If you don’t do it now, you won’t ever do it.
The longer you go without refactoring something you’re meaning to, the larger and more daunting the refactoring process gets. As the codebase grows, the feature that needs refactoring will be touching more parts of the application, adding to the number of things that will break once you finally decide to refactor. Often, the code will get too cluttered for you to realistically have the time to go back and untangle the mess you previously left behind. By putting off refactoring, you’ll continue to inherit more and more ‘technical debt.’ As it piles up, it becomes less likely that you’ll have the time to repay it.

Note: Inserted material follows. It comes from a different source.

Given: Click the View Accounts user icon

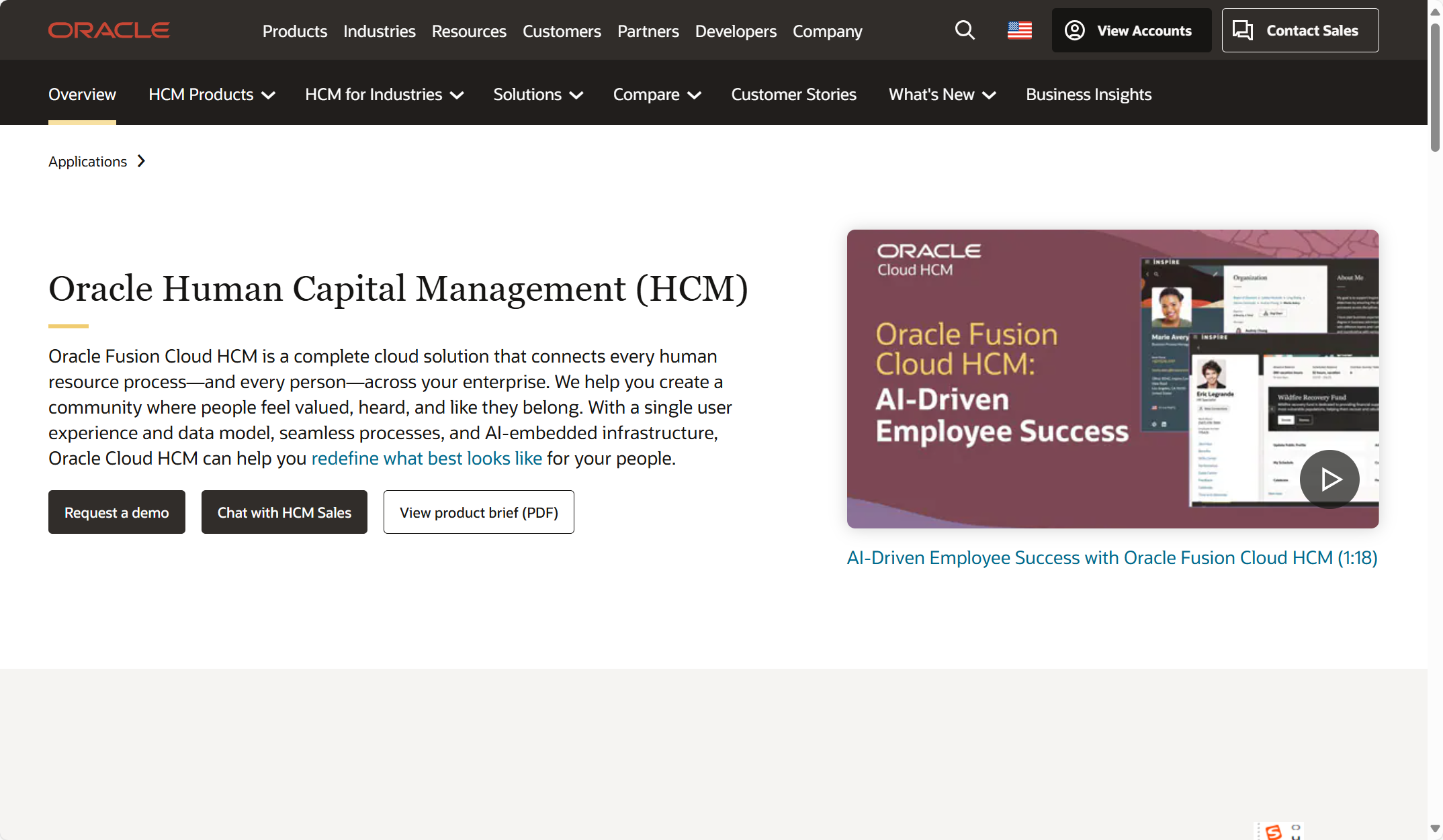Looking at the screenshot, I should tap(1075, 30).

It’s like going to the dentist: if you skip your cleanings, you’re more likely to have cavities when you finally do decide to go.

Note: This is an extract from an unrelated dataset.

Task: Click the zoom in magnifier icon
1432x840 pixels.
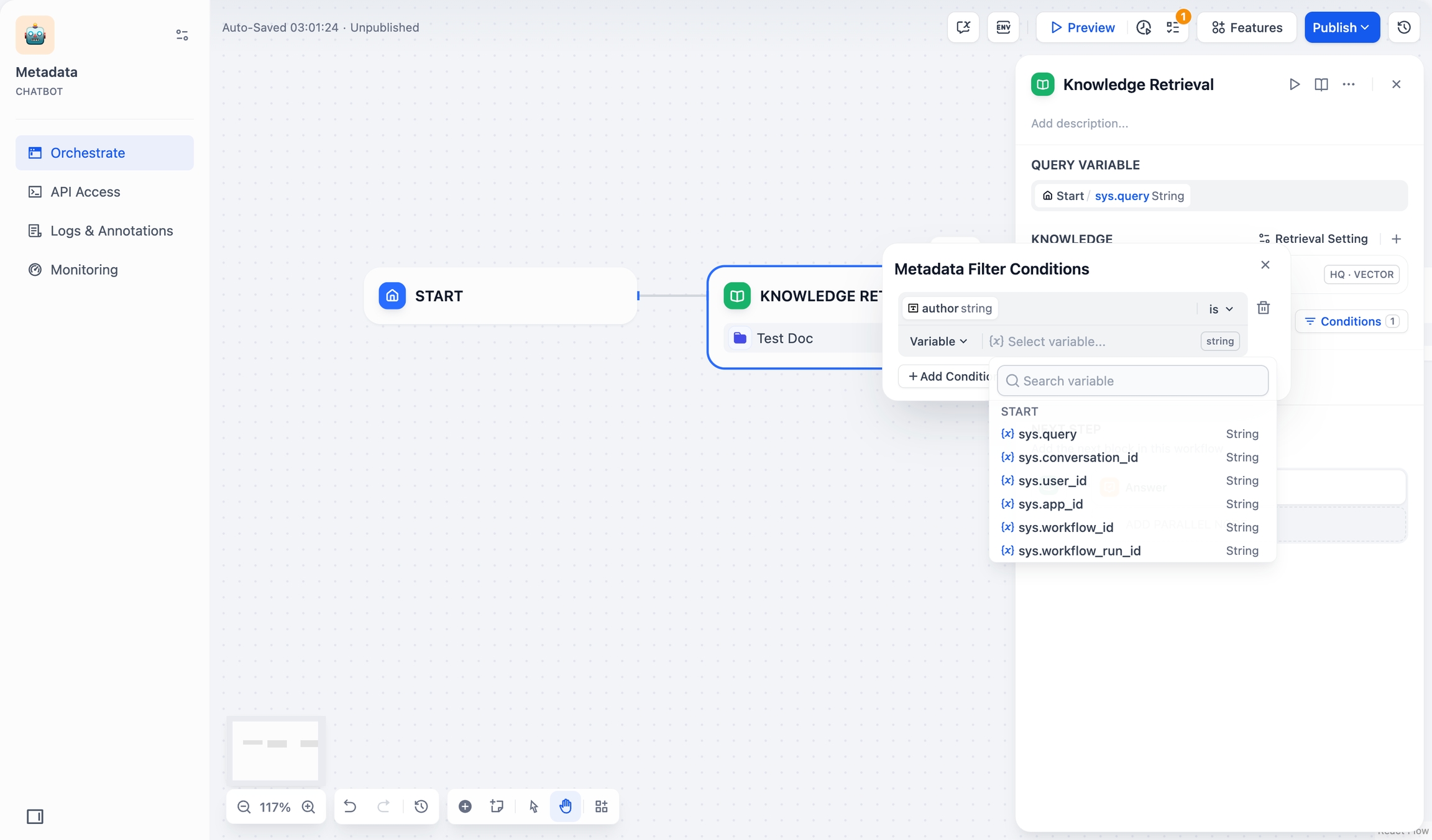Action: [308, 806]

You’ll become afraid of change.
In an agile development process, changes are constantly being made to an application. Cluttered, non-DRY code is not at all conducive to frequent iterations. If you leave messy code behind in an effort to get something shipped faster, the changes after that will be slower, more frustrating and prone to errors. This makes the app and those working on it more resistant to change, further slowing down future versions of the product. Going back to the dentist analogy, no one looks forward to going in for a checkup knowing that the dentist might discover some cavities.
If you want the code to evolve with the design of the app, refactoring as you go gives you a leg up; making you ready to take on changes as they become necessary.
It impedes your teammates
Often the code that needs to be refactored is code that is unclear, not object-oriented, and less transferrable to other developers. At least for us here at LaunchPad, it’s rare to only have one set of eyes on the code, so clarity is essential. If you’re not refactoring to keep the code clear in its purpose, you’re going to make it much more difficult for the dev next to you to do their job.
When should you refactor?
A couple of my teammates and I made what we thought are some good telltale signs for knowing when it’s worth taking the time to make things right.
You should refactor…
- when you find yourself copying/pasting or you see duplication.

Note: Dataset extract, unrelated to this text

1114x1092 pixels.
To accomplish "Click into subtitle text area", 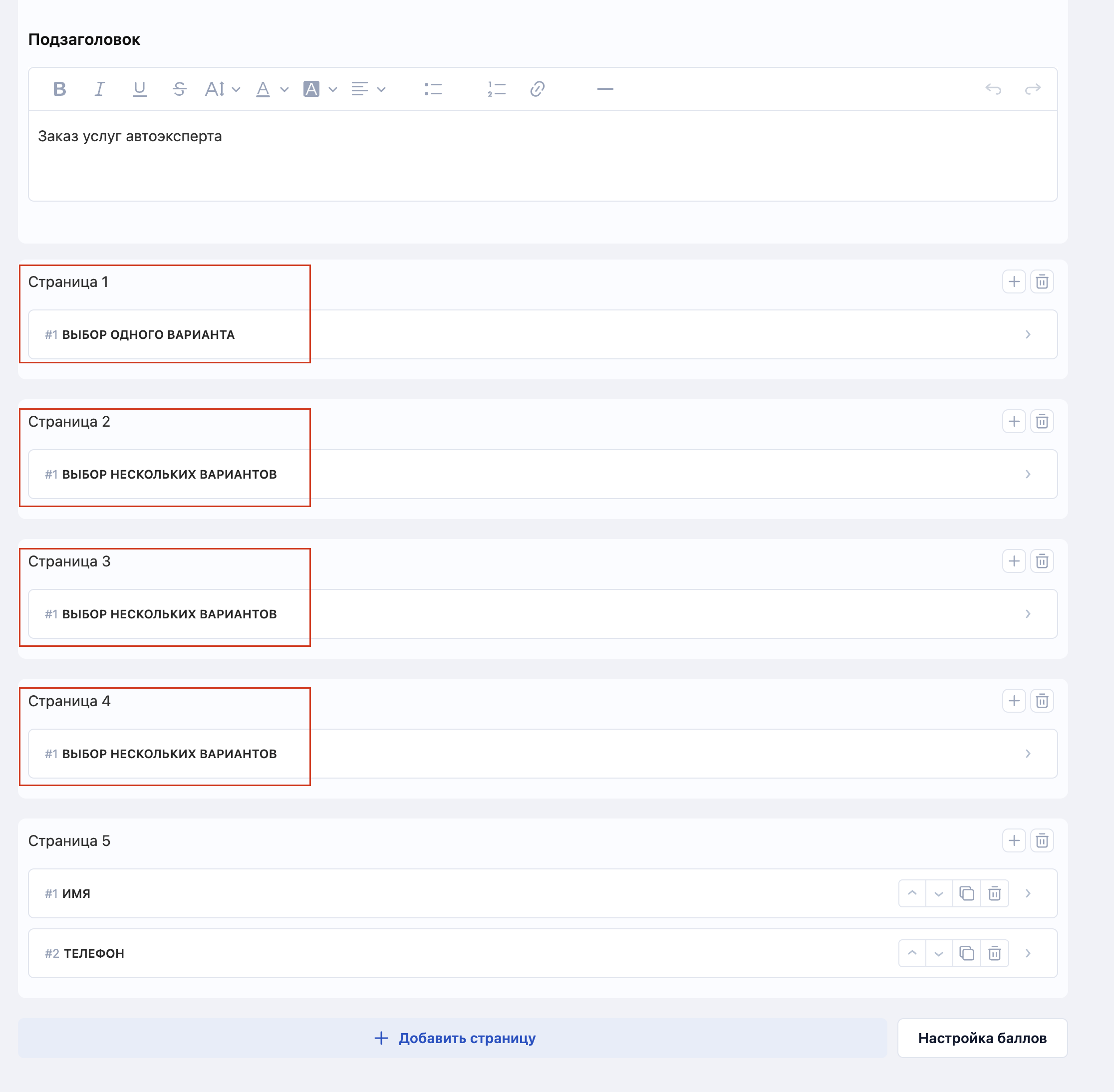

- if there are nested conditionals.
- when another dev has more questions than normal about the functionality of some code you wrote.
- if you need to write comments in the code for the other devs (or yourself!).
- if you’re conditionally specifying environment type.
Obviously, a lot of things could be added to this list, but it’s a good general guideline.
By continuously refactoring, your code will stay clear, object-oriented, and rooted in reality. This makes your code more open to change, keeping it ‘healthy’ (less bugs, passing tests), keeping your teammates happy, and saving you time in the long run. By putting in the time to refactor, you’re ultimately providing a better and more sustainable process to your clients.